Start of Provided records
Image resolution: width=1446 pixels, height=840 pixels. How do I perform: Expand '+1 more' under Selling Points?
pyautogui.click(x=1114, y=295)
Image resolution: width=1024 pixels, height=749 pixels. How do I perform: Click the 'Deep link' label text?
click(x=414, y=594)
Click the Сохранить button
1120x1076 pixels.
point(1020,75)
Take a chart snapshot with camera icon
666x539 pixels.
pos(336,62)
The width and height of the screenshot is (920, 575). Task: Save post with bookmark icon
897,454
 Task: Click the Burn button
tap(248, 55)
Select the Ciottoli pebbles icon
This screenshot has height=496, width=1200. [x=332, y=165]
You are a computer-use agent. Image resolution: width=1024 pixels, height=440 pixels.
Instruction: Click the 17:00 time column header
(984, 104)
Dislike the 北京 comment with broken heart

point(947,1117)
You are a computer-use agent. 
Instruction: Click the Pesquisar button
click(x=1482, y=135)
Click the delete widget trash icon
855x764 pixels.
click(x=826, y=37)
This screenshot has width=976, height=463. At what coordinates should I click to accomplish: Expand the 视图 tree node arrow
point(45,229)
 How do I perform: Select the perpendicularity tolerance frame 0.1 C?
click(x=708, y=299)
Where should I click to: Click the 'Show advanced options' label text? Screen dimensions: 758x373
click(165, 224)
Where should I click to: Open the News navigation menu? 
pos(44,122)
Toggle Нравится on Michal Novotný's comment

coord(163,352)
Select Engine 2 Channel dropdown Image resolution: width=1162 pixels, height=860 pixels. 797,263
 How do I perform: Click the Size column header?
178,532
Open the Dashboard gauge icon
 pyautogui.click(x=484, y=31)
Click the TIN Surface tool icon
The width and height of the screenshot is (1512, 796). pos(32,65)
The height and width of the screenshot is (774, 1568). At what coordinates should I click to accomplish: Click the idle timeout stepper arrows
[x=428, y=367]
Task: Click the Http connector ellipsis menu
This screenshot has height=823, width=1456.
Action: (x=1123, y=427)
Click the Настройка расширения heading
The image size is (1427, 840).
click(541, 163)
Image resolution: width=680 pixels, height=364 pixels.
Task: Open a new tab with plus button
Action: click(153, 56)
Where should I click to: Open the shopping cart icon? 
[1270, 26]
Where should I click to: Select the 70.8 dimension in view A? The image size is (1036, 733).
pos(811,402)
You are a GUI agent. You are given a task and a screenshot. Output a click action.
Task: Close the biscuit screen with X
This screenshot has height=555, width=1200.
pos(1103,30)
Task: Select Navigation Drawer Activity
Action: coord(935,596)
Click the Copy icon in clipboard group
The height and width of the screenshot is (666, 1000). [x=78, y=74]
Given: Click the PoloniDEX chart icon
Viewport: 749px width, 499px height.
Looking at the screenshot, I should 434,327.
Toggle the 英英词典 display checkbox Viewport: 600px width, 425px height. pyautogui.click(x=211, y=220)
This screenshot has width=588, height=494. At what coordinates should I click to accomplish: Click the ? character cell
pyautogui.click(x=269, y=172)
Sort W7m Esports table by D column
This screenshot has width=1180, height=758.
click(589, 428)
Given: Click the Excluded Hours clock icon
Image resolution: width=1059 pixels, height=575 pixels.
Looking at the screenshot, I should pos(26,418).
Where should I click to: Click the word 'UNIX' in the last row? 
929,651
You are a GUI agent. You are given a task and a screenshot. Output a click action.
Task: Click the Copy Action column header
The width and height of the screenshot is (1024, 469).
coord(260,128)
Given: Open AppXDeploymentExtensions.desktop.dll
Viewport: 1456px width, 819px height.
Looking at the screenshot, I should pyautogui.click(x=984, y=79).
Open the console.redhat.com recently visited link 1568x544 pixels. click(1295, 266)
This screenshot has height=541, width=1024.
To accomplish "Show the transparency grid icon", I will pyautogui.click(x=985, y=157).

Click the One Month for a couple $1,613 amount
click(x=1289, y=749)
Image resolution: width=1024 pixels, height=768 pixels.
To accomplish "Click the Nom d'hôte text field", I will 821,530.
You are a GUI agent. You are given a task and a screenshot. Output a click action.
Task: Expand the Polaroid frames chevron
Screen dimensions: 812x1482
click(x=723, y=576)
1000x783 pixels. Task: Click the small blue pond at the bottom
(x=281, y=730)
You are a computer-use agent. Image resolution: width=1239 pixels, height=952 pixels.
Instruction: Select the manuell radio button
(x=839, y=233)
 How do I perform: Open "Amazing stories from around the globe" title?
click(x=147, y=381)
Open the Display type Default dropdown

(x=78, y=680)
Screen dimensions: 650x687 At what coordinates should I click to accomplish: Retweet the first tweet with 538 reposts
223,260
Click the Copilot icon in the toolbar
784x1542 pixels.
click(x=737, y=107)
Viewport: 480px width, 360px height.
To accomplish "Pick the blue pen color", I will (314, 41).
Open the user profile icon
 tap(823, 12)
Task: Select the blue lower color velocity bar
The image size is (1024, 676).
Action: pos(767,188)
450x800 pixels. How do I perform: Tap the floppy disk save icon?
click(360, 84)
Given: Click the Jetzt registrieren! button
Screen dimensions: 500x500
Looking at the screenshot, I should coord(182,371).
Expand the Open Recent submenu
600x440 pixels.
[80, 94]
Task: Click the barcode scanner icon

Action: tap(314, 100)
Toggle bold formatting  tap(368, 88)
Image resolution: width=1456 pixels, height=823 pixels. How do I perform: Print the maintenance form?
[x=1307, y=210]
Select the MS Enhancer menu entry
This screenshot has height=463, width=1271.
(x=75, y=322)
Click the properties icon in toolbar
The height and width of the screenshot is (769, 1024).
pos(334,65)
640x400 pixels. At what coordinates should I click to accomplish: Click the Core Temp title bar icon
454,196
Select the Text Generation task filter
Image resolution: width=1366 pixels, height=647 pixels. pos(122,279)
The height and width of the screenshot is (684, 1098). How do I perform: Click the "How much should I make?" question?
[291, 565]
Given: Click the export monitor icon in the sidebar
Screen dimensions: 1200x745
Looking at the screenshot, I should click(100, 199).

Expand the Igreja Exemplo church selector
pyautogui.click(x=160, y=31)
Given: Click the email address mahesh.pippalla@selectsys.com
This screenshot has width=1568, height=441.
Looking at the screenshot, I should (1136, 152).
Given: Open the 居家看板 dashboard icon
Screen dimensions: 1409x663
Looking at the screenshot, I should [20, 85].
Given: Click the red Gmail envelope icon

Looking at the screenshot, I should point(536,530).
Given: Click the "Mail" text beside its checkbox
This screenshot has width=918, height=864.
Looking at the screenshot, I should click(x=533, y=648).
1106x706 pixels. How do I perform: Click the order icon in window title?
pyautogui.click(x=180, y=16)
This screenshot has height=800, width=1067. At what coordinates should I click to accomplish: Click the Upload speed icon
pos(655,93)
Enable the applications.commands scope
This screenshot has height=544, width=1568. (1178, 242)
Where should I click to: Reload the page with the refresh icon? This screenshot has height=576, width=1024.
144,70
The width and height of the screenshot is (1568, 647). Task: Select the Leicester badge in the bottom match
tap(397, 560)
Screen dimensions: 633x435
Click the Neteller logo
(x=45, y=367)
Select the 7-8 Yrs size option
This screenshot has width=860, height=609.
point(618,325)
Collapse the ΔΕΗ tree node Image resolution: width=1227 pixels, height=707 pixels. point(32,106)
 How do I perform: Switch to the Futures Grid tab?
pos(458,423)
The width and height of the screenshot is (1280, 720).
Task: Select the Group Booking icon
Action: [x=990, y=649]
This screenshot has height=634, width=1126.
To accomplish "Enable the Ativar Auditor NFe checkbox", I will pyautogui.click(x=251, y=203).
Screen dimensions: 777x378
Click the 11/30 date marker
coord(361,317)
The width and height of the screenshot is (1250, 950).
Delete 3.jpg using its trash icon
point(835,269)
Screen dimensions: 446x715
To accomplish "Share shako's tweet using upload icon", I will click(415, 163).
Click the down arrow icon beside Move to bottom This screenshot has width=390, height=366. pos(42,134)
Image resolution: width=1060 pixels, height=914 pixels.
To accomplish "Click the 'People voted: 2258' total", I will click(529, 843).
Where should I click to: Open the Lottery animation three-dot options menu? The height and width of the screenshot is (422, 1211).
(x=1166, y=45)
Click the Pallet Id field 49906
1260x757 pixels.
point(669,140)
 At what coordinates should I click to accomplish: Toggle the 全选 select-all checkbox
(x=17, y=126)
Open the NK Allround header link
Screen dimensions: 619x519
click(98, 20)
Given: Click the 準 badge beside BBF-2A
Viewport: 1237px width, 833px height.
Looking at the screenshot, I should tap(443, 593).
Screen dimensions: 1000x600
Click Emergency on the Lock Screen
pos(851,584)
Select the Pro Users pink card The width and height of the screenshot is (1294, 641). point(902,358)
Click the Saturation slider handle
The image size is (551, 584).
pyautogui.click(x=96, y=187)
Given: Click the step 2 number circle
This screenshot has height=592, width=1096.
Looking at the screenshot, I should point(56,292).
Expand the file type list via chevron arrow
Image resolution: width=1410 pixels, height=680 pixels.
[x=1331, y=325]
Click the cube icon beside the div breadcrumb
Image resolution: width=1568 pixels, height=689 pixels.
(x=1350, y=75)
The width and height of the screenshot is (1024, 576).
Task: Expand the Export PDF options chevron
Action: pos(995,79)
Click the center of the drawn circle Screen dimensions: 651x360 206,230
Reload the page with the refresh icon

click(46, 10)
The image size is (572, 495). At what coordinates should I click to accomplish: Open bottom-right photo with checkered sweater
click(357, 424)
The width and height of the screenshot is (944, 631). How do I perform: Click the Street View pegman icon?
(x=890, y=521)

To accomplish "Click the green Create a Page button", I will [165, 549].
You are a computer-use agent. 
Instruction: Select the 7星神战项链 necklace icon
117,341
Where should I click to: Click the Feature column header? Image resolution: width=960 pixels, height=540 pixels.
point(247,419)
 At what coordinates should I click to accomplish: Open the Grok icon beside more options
End of Provided records
→ The problem
Only the lines above starting at the one containing "Click the Pallet Id field 49906" and ending at the one containing "Click the cube icon beside the div breadcrumb", both included, are to be returned, exactly as they read.

→ Your solution
Click the Pallet Id field 49906
1260x757 pixels.
point(669,140)
 At what coordinates should I click to accomplish: Toggle the 全选 select-all checkbox
(x=17, y=126)
Open the NK Allround header link
Screen dimensions: 619x519
click(98, 20)
Given: Click the 準 badge beside BBF-2A
Viewport: 1237px width, 833px height.
Looking at the screenshot, I should tap(443, 593).
Screen dimensions: 1000x600
Click Emergency on the Lock Screen
pos(851,584)
Select the Pro Users pink card The width and height of the screenshot is (1294, 641). point(902,358)
Click the Saturation slider handle
The image size is (551, 584).
pyautogui.click(x=96, y=187)
Given: Click the step 2 number circle
This screenshot has height=592, width=1096.
Looking at the screenshot, I should point(56,292).
Expand the file type list via chevron arrow
Image resolution: width=1410 pixels, height=680 pixels.
[x=1331, y=325]
Click the cube icon beside the div breadcrumb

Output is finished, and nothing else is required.